Memories of trauma and organizing: Market women’s susu groups in postconflict Liberia
研究冲突后利比里亚市场女性的非正式信贷组织“苏苏团体”,发现战争创伤记忆催生了理想化、放大和收缩三种组织实践,揭示了创伤如何长期塑造组织运作。
This study builds on social-constructionist approaches to organizational memory studies by exploring how traumatic memories reconstruct present-day organizing practices. Using African feminist ethnography, I explored how war memories shaped market women’s informal credit organizations called ‘susu groups’ in postconflict Liberia. Findings show that traumatic memories engender and sustain three organizing practices: idealization, amplification, and contraction. Idealization is the projection of an ideal type of organization after traumatic events have occurred.
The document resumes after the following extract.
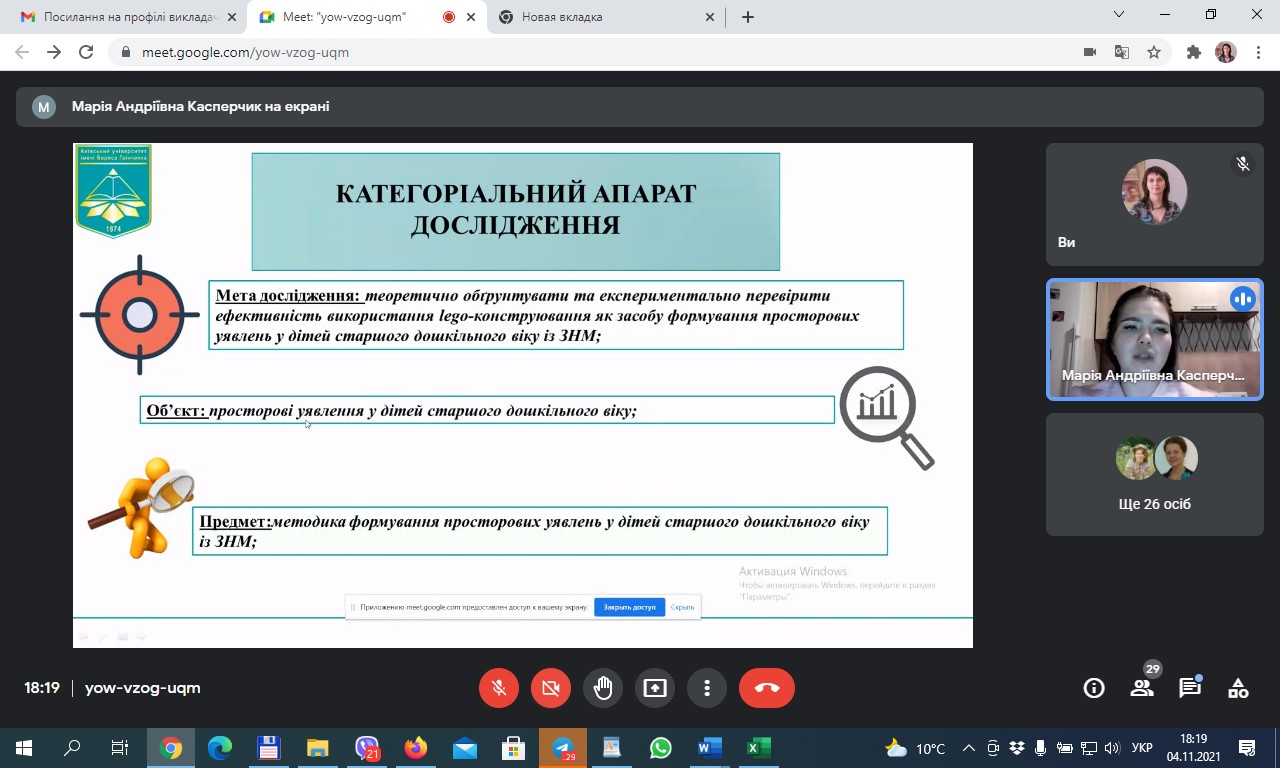Image resolution: width=1280 pixels, height=768 pixels.
Task: Unmute the microphone
Action: tap(499, 687)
This practice enables members to suppress a painful past and start anew by collectively reinventing their organization. Amplification is the intensification of certain elements, which become the most important in the organizing process. Amplification can make negative experiences resonate more deeply than positive ones. Contraction is the propensity of organizations to close off from the outside world after trauma. In the case of susu groups, contraction accentuated an existing tendency toward secrecy. The study contributes to intersections of organizational memory studies and trauma and organizing scholarship by showing how memories linger and continue to shape organizations long after trauma.